The popular Gurney’s resort has increased its outdoor seating at its Star Island restaurant Showfish, and converted its beloved Thursday-night lobster buffet to a lower-key seated situation.
The switch to outdoor dining has been a harder proposition for restaurants not located in ideal spots in the Hamptons. Eric Miller — the acclaimed chef who opened Silver Lining Diner last summer and drew crowds for his rotisserie chicken, local fluke, and homemade pies — erected tents and set up picnic tables outside, but has seen a dramatic dip in business. “We didn’t have outdoor dining before and we are right on the highway, so people are reluctant to come.”
But outdoor dining isn’t all that’s keeping local restaurants afloat right now. Restaurants that previously only relied on a tiny fraction of sales from takeout are now experiencing some major gains in that area. James Malios, owner of hopping Mediterranean spot Calissa, in Water Mill, says that area of business took off immediately and is now doing five times as well as when it launched. He also made the most of the two acres his restaurant sits on by expanding its outdoor seating.
Bustling Bridgehampton Greek restaurant Elaia had a spike in takeout sales largely due to the New Yorkers who have decamped to the Hamptons over the summer, reports owner Sofia Crokos. “Before, we would have a dozen to-go orders in a week; now we have hundreds,” says Crokos, who created an additional revenue stream by opening a retail area selling Hellenic favorites like olive oil and honey.
And while takeout and outdoor dining are proving to be more reliable for local restaurateurs, the same can’t be said for the return to indoor dining. “We sent a survey out to our top customers to see how they felt about our reopening,’’ says Crokos. “We got mixed feedback, so we decided to focus on takeout and outdoor dining, but keep indoors closed except for private dinners up to 12.’’
“Indoors is the new Siberia,’’ adds Maurizio Marfoglia, who owns Dopo La Spiaggia in East Hampton and Sag Harbor, as well as the new Argento in Southampton. He says customers get offended if you offer them a seat inside. Miller of Silver Lining Diner has shut down the indoor dining portion of his restaurant entirely, and East Hampton’s Millhouse Inn is eschewing its spacious garden and communal dining room altogether to deliver meals directly to guests’ suites.
“It seems that people are willing to pay to get privacy, comfort, and very little contact,” says Sylvia Mueller, the owner of the Inn.
Restaurateurs are settling into this new normal and hoping that at least some aspects of it — particularly outdoor dining — will be here for good.
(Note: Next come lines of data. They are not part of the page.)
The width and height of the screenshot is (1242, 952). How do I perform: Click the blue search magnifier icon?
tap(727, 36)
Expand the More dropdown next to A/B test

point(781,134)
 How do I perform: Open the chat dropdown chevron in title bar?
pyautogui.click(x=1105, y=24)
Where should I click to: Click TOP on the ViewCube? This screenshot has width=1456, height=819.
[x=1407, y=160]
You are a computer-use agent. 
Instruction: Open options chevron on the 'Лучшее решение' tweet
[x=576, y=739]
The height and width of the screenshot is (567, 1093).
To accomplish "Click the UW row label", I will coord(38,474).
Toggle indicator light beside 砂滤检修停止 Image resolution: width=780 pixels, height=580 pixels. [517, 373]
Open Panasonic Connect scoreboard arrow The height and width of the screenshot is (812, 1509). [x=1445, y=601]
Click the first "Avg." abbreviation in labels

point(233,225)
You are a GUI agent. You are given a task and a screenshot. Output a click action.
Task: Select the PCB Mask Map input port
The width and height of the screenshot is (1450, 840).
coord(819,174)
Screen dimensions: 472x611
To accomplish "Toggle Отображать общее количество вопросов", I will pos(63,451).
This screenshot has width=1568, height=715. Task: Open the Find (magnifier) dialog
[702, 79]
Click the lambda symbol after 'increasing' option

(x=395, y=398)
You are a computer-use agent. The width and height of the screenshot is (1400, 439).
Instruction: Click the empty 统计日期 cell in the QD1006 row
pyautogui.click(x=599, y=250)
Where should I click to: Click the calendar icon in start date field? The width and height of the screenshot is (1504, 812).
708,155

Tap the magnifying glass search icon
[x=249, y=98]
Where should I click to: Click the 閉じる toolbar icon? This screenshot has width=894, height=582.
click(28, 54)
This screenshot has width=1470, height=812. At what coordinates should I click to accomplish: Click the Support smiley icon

“This the first time restaurants without cafes are allowed to have outdoor dining in East Hampton,’’ says Steve Haweeli, whose company, Wordhampton, represents nearly a dozen restaurants in the area. “People love it and it’s the one aspect of this situation that we hope will stay with us.”
And despite business not being as rosy as it would be in a typical year, some restaurateurs — buoyed by the popularity of outdoor dining — have forged ahead with new ventures. The team behind East Hampton’s Highway Restaurant & Bar just unveiled a new spot in Amagansett called Main Street Tavern, Naia opened in Southampton’s Capri Hotel, and an outpost of high-end omakase restaurant Kissaki premiered in Water Mill.
“We got lucky because we got a spot with a whole courtyard to ourselves,’’ says Kissaki owner Garry Kanfer, who found the location in June, and expanded its outdoor space. “Expansion during COVID has been stressful, don’t get me wrong, but bringing Kissaki to the Hamptons was the best decision I made this year.”